» **Text excerpt**
⟨
Oil Giant Faces Up to $69 Billion in Liability for Potential Cancer Deaths
Amazon Defense Coalition
14 October 2010 - FOR IMMEDIATE RELEASE
Contact: Bill Hamilton at (202) 641-0350 or firstname.lastname@example.org
Quito, Ecuador – Almost 10,000 people in Ecuador face a significant risk of contracting cancer in the coming decades due to Chevron's refusal to clean up the billions of gallons of oil waste it dumped into the rain forest, a leading American expert has reported to the Ecuador court where Chevron is a defendant in a multi-billion dollar environmental trial.
The cancer assessment was presented on September 16 to the Superior Court of Nueva Loja in Lago Agrio, Ecuador, where Chevron is charged with dumping more than 18 billion gallons of toxic "water of formation" directly into the rainforest. The company also faces a potential $69 billion liability for the cancer deaths, an amount that accounts for slightly less than half of the top end of the plaintiff's assessment of total damages, estimated at $113 billion.
Dr. Daniel Rourke, a prominent American statistician formerly associated with the RAND Corporation, has concluded that 9,950 people living in the rainforest region in Ecuador where Chevron operated face a significant risk of contracting cancer in the coming decades. The number could spike higher as Dr. Rourke's analysis assumes a clean-up of the contaminated area will begin immediately and be completed in ten years – something that Chevron has thus far rejected out of hand.
"This study demonstrates that Chevron has created a critical human health catastrophe in Ecuador that puts thousands of people at risk of death," said Luis Yanza, who coordinates the legal case against Chevron for approximately 80 rainforest indigenous and farmer communities impacted by the oil giant's operations.
⟩
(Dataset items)
⟨
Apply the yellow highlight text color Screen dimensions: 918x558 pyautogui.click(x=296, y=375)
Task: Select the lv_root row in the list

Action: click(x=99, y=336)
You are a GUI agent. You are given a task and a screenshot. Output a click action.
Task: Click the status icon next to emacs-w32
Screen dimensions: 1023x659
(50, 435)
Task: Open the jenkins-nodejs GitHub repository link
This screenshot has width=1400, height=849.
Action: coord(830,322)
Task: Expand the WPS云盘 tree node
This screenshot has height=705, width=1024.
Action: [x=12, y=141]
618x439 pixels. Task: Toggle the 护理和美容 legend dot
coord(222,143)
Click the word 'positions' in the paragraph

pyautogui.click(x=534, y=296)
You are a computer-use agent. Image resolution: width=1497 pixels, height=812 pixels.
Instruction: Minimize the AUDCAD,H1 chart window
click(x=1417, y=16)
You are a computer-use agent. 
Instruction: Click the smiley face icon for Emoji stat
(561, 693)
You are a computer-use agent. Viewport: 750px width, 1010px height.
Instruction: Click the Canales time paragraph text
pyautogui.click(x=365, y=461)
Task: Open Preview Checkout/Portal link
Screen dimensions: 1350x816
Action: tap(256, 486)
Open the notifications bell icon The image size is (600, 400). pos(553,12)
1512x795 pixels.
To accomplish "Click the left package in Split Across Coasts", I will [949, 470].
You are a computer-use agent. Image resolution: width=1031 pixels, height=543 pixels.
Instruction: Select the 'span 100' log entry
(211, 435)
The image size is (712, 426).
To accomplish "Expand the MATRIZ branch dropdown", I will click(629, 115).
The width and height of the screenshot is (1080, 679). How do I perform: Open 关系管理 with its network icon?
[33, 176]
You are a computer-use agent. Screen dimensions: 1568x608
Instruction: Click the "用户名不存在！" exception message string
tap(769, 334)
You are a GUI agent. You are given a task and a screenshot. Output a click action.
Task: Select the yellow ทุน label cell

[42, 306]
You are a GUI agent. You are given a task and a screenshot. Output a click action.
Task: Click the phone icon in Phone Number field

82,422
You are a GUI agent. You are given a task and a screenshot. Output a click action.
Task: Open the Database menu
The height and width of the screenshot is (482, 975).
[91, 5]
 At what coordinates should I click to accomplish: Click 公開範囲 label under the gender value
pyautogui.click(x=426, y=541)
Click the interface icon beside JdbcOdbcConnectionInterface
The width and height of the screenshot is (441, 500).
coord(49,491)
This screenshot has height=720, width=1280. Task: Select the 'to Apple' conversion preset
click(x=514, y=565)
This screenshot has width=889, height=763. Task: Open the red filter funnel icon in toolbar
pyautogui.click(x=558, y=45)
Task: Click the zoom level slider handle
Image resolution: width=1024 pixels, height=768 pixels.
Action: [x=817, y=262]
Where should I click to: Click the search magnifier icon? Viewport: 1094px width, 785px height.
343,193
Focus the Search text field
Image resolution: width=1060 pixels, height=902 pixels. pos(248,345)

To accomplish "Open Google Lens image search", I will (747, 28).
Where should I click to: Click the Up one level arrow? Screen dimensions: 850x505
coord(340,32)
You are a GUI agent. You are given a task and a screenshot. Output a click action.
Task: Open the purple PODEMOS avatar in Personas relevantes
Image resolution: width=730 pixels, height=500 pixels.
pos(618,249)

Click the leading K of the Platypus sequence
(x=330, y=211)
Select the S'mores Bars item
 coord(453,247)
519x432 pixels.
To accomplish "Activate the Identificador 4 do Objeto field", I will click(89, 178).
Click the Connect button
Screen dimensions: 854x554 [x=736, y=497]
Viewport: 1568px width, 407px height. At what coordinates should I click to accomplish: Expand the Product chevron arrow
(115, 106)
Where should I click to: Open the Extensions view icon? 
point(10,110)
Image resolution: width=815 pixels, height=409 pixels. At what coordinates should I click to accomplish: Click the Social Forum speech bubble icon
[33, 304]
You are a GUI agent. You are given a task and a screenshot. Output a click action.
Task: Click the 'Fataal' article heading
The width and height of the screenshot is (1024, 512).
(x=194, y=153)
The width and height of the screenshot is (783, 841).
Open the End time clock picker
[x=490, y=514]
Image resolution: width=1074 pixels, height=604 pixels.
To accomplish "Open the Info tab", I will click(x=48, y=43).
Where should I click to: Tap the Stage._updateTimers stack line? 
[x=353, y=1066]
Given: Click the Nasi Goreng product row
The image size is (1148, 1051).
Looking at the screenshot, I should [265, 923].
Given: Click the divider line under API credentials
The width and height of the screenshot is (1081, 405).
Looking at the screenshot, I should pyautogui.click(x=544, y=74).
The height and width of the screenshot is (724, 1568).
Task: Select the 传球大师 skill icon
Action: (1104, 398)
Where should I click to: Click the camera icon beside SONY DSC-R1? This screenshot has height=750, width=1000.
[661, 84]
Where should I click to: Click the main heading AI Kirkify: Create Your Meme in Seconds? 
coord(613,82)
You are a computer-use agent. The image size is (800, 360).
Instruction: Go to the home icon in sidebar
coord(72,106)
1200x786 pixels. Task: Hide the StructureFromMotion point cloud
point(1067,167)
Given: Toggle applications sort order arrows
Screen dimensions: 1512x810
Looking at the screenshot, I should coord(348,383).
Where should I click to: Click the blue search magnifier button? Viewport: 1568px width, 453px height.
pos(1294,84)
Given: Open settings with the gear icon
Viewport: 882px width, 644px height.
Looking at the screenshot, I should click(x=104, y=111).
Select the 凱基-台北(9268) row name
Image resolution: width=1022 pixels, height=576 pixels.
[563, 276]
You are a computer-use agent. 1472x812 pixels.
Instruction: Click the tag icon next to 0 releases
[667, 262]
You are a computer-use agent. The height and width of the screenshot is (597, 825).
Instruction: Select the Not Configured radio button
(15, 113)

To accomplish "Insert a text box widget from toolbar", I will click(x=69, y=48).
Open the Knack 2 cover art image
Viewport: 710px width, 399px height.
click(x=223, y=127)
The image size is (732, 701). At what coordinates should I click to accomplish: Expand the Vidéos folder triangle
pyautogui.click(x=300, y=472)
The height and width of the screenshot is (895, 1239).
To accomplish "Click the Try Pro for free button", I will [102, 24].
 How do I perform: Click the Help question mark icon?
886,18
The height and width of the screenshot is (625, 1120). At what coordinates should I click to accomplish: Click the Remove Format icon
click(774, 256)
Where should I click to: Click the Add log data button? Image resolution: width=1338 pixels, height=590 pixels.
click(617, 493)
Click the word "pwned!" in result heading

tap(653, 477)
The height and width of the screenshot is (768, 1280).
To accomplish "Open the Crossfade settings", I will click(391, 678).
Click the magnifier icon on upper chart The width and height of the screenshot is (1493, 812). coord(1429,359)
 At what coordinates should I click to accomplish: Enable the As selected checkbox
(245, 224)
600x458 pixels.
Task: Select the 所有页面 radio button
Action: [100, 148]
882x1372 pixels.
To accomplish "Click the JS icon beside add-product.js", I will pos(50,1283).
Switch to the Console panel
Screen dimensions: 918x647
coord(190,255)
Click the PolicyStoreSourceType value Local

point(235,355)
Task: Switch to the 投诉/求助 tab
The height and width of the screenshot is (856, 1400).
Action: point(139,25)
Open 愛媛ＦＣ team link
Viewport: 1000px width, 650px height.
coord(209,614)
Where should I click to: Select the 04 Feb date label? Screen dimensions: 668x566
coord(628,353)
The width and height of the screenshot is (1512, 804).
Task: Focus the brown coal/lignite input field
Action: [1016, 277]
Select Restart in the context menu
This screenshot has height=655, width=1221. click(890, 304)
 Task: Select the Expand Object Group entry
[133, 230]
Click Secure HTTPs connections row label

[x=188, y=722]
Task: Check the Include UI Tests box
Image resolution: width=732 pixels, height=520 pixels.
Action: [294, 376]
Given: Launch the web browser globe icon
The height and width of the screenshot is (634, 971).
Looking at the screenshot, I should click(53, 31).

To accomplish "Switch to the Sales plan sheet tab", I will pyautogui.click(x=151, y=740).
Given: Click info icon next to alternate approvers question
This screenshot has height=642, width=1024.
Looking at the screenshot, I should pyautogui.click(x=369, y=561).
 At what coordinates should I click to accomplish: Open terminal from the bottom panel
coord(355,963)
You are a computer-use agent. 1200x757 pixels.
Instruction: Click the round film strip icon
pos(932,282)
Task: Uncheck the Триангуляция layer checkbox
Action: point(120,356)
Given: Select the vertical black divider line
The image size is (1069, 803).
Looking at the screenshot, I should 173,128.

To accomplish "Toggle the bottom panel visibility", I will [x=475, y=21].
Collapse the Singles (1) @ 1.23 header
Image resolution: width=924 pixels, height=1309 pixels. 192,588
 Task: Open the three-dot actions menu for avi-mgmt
⟩
» **Work required**
Answer these questions using the press release about Chevron in Ecuador.
1. How many gallons of toxic "water of formation" is Chevron charged with dumping into the rainforest?
2. How many people did Dr. Daniel Rourke conclude face a significant risk of contracting cancer?
3. For approximately how many communities does Luis Yanza coordinate the legal case?
The items have no connection to the press release.

» **Result of this exercise**
1. More than 18 billion gallons.
2. 9,950 people.
3. Approximately 80 rainforest indigenous and farmer communities.